When Japan does something, they do it big, hence the old adage that hints at that. When it comes to snowboard contests in downtown Tokyo, said phrase “Big in Japan” is no exception. Burton brought out sixteen renowned jibbers from across the globe and employed the brainpower of SPT and the manpower of local Japanese crews to concoct and construct a massive feature, placed right in the middle of Roppongi Hills Arena for thousands of fanatic spectators to witness quite a spectacle.
The course itself consisted of a curved run, and when I say “run,” it truly was, meaning that this setup would give mountains in the Midwest a run for their money. At the top section, the riders were afforded a down rail placed next to a wallride, giving them the option of hitting the rail au natural or transferring á lá Louif Paradis from the wall down onto the metal. To the rider’s right was a long flat-down-flat with tranny hugging the bottom so the contestants could choose to Ollie over the rail to the transition below or slide the rail in its entirety. The bottom feature was a wallride over a closeout, funneling the riders down into the bottom zone where they would unstrap, hike up, and do it all over again.
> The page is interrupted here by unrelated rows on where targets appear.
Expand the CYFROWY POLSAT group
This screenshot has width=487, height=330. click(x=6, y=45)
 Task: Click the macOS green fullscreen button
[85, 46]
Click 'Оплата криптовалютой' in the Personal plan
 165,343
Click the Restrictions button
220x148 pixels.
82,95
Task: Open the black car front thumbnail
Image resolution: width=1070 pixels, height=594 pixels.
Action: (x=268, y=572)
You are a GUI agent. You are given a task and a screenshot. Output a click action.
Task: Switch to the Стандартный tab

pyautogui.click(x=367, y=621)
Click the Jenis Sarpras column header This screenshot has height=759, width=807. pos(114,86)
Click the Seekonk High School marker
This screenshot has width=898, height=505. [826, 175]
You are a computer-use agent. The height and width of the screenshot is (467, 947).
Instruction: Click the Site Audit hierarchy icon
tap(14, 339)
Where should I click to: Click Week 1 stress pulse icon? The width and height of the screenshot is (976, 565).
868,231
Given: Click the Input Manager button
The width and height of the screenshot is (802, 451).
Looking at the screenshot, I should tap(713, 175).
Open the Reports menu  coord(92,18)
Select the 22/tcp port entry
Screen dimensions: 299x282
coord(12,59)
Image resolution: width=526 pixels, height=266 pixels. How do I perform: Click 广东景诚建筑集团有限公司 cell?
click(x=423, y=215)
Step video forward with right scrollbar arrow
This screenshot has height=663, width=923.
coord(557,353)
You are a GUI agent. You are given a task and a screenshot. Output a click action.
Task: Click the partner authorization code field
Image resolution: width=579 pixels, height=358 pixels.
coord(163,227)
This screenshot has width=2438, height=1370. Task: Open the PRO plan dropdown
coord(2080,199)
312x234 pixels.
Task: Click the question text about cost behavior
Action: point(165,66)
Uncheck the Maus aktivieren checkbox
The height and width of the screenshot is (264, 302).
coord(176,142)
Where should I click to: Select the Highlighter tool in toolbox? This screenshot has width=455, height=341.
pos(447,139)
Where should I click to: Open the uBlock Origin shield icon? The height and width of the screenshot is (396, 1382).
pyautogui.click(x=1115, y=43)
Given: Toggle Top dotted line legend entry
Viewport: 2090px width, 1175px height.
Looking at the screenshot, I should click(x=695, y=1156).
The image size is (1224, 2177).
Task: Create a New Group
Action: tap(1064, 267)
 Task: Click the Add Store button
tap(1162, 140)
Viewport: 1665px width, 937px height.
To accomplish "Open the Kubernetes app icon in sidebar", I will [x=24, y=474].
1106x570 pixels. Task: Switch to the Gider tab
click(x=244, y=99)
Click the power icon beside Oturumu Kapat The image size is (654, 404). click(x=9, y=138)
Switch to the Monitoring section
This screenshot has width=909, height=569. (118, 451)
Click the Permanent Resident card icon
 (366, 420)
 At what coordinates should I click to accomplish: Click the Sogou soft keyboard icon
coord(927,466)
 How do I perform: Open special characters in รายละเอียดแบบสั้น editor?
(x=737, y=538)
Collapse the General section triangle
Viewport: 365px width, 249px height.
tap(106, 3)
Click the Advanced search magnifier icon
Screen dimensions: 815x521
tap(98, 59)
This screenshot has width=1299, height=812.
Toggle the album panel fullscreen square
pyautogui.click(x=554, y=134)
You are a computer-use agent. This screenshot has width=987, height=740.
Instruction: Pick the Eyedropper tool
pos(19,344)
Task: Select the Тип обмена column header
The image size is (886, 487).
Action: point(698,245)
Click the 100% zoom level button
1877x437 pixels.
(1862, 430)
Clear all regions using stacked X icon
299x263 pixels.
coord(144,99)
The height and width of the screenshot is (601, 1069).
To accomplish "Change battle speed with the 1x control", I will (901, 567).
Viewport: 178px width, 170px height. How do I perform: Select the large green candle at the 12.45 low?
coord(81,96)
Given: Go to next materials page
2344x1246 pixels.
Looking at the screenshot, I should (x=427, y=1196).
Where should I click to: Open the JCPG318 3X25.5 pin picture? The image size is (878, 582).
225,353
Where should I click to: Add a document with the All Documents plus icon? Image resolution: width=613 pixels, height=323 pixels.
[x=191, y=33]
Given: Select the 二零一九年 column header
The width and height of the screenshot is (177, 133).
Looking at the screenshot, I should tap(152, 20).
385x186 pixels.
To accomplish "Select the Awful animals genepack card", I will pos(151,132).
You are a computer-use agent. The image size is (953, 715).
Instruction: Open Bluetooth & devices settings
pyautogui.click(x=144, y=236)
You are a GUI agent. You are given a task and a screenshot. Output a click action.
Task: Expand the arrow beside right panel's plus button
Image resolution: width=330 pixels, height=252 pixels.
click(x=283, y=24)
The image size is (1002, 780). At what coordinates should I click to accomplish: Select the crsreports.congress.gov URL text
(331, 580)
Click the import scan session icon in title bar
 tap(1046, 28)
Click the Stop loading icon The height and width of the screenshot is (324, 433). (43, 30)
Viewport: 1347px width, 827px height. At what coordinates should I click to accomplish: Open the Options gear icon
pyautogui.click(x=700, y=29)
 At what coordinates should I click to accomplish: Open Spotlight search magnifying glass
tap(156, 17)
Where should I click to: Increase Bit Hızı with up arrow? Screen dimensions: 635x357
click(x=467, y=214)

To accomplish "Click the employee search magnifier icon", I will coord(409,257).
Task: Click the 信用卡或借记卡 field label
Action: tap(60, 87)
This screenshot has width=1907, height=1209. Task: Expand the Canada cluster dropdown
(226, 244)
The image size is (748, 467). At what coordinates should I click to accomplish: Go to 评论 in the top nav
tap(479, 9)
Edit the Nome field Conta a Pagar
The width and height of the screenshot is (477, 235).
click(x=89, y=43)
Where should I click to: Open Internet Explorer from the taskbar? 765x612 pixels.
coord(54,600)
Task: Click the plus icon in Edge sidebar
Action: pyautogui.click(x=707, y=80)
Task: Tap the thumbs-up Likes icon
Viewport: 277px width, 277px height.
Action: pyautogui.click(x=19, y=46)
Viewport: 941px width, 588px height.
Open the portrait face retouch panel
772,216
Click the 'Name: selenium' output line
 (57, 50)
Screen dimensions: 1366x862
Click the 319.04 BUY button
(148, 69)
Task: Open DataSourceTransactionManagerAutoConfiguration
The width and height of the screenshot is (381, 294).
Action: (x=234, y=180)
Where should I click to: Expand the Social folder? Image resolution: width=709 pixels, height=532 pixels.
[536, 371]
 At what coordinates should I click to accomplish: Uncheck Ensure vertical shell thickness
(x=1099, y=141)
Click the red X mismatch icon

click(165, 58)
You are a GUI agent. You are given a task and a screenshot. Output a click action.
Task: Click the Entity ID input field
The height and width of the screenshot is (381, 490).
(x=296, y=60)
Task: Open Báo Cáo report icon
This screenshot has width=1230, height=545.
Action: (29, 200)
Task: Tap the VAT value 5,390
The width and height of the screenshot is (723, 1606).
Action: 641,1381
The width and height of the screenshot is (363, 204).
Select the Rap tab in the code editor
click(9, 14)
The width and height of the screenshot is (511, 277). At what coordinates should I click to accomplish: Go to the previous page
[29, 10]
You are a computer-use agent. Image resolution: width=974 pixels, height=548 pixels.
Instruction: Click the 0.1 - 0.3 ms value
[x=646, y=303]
Burton’s all-around wünderkid Mark Sollors was overheard saying that two hours on the course felt like a full day of riding. SPT’s Chris Castaneda was the man on-site, and after watching him lug and labor for a week straight to get this monstrosity put together on time, it was safe to say that he was more than likely the hardest-working park builder of the week.
The riders who flew out composed an incredible list of talent. Zak Hale, Ethan Deiss, Austen Sweetin, Marc Swoboda, Jesse Augustinus, Florian Achenrainer, Neils Schack, Tommy Gesme, Ian Sams, Scotty Vine, Dominik Wagner, Mark Sollors, local Japanese ams Ryo Eguchi and Yuma Abe, Dylan Thompson, and Denis Leontyev set the stage for the Tokyo crowd and they certainly weren’t disappointed with the riding that went down because with a crew this skilled and a setup this spectacular, it was inevitable that good shit was about to go down.
Throughout the two twenty minute jam sessions, ridiculous tricks were being landed left and right and although it was tough to keep track of all of it, there were some standouts. Mark Sollors, for one, was doing massive Ollie transfers to the transition below, as was Tommy Gesme with back 180 seatbelts to flat. Dylan Thompson was front boarding the giant kink’s down and popping into the landing, Zak Hale was transferring from the wall to the rail, Flo Achenrainer was Andrechting over the rail into the bottom wall, crowd favorite Yuma Abe was frontside 630ing off the top rail into the bottom tranny, Jesse Augustinus found some insane transfers as well, while Austen Sweetin took to the bottom wall and went the highest of anyone on the night. But, when all was said and done, the list of sixteen was cut down to only four, and they were Dylan Thompson, Zak Hale, Ian Sams, and Yuma Abe. A heavy cut for finals mirrored an equally heavy field of riders.
For the finals, the format switched from a jam session to three runs apiece, with the best run taking home the $15,000 first place prize. Head judge Sandy McDonald was joined by the inimitable Jeremy Jones in deciding who would take home the win, and they certainly had their work cut out for themselves. Dylan Thompson, one of the favorites of the event, couldn’t put down the line he wanted to land and landed in fourth place. Bear local Ian Sams made his trip worthwhile by taking third place while local boy Yuma Abe had arguably his best night ever in his young snowboarding career with a second place finish. However, it was Burton’s Zak Hale who has himself $15,000 to declare at Customs when he lands back in the States as he took the win in commanding fashion. Zak was in control all night and from midway through the first jam session, no one could take him out of the top spot. Congratulations are in order for that guy, once we confirm that he spent his mandatory ten-percent at the bar last night (karaoke joint works, too).
The Burton Rail Days Presented by MINI is a wrap and what an event it was. Sionara, and we’ll see you again next year. Kampai!